**Questions**:
1. In the article on the OpenClaw security audit, how many checks does the built-in audit run?
2. Write the next part of the article on the OpenClaw security audit, picking up after its final sentence.

**Text shown**:

You Ran openclaw security audit. Here’s the Other 40%.
The built-in OpenClaw security audit is good. Really good, actually. 78 checks across gateway config, file permissions, channel policies, sandbox enforcement, and model hygiene. If you’ve run it and fixed everything it flags, you’re about 60% hardened. Here’s what the other 40% looks like.
Chris Kvamme wrote the definitive walkthrough at stack-junkie.com — every severity level, every check ID, every manual fix. If you haven’t run the audit yet, stop reading and go do that first:
openclaw security audit --deep
What the built-in audit checks
The built-in audit is focused on configuration correctness. It reads your openclaw.json and state files, checks them against known-good patterns, and flags deviations. The --deep flag adds a live gateway probe to verify your running instance matches your config.
It’s excellent at catching:
- Gateway exposed without auth
- Weak or default tokens
- Overly permissive channel policies
- File permission issues (world-readable config, credentials)
- Dangerous config flags left enabled
- Legacy model configurations
- Missing sandbox enforcement
The --fix flag handles file permissions and group policy tightening automatically. Everything else requires manual changes.

**Provided records**:
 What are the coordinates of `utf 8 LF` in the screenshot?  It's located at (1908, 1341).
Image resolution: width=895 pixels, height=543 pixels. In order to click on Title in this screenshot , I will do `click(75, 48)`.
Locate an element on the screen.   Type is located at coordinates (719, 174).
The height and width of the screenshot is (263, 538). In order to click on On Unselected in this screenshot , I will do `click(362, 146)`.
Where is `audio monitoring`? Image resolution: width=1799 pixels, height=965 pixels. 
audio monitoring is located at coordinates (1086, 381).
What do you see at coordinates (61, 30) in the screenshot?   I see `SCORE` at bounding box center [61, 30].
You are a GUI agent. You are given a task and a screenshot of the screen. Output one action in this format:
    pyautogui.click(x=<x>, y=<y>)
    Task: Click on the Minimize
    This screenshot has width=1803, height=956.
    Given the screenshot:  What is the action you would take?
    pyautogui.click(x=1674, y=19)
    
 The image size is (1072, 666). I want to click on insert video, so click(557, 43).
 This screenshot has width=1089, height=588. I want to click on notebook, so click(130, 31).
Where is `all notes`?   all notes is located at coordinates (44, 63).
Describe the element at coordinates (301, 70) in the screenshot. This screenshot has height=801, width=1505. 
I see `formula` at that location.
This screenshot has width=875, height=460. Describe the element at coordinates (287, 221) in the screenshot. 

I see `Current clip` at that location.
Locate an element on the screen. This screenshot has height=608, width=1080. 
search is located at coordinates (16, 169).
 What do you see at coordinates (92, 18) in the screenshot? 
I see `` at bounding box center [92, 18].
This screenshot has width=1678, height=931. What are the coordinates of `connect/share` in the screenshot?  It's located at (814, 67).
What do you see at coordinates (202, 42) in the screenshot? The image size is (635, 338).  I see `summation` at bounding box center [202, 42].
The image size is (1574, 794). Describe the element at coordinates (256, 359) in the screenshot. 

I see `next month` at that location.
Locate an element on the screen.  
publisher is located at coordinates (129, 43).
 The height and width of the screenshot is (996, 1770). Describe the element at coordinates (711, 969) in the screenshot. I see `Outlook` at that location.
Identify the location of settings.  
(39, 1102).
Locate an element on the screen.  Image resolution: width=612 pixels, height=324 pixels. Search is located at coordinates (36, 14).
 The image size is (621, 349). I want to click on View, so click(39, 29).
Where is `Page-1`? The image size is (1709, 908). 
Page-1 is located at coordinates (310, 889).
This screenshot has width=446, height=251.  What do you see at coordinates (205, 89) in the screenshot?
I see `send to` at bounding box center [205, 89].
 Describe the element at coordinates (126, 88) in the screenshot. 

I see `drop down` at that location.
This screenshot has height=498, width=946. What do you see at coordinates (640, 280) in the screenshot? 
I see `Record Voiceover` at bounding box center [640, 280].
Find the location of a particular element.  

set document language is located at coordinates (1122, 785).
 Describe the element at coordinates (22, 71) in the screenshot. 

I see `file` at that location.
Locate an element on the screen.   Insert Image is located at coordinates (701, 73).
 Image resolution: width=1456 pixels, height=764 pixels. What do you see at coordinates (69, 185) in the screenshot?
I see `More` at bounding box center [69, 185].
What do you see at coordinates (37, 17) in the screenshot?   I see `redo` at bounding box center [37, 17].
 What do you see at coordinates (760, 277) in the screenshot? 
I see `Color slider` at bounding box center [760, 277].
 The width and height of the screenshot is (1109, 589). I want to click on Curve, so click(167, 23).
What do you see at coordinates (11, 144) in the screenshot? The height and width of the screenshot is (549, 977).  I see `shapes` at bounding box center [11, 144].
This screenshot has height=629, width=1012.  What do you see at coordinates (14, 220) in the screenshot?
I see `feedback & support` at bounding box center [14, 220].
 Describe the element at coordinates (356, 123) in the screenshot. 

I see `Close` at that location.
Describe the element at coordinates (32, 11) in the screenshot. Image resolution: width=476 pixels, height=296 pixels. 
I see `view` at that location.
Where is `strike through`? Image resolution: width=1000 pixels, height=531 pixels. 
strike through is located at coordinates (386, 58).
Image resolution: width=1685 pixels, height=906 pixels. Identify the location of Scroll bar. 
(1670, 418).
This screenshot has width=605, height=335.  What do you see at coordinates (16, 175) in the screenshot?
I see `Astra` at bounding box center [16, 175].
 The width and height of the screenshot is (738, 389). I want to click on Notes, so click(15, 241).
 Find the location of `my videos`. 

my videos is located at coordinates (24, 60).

**Answers by task**:
1. It runs 78 checks.

2.
What it doesn’t check
The built-in audit operates entirely within the config boundary. It doesn’t inspect what’s actually installed on your system, doesn’t track changes over time, and doesn’t cross-reference against external threat intelligence.
Here’s the gap, mapped to real attacks:
| Gap | Real-world attack | Impact |
|---|---|---|
| No skill IOC matching | ClawHavoc campaign — 1,184+ malicious skills on ClawHub delivering Atomic Stealer | Malware installed via supply chain. Built-in audit can’t detect it because skills aren’t config. |
| No identity file integrity | SOUL.md injection via prompt manipulation — attacker modifies agent personality to exfiltrate data | Persistent compromise. Agent behaves differently but config looks clean. |
| No MCP server audit | Unpinned MCP server versions — attacker publishes malicious update, your agent auto-pulls it | Supply chain attack via MCP. Config says “use this server” but doesn’t pin what version. |
| No persistence detection | Rogue LaunchAgent or cron job installed by malicious skill — survives skill removal | Attacker maintains access even after you “fix” the problem. |
| No credential protection assessment | API keys hardcoded in openclaw.json leak into LLM context window on every turn (GitHub issue #11202) | Your keys travel through the model provider’s infrastructure in plaintext. See 5 levels of credential protection. |
| No session log analysis | Prompt injection attempts buried in session transcripts — early warning of targeting | You don’t know someone’s probing your agent until after they succeed. |
None of these are criticisms of the built-in audit. It was designed for config checks and it does that well. But config correctness is necessary, not sufficient.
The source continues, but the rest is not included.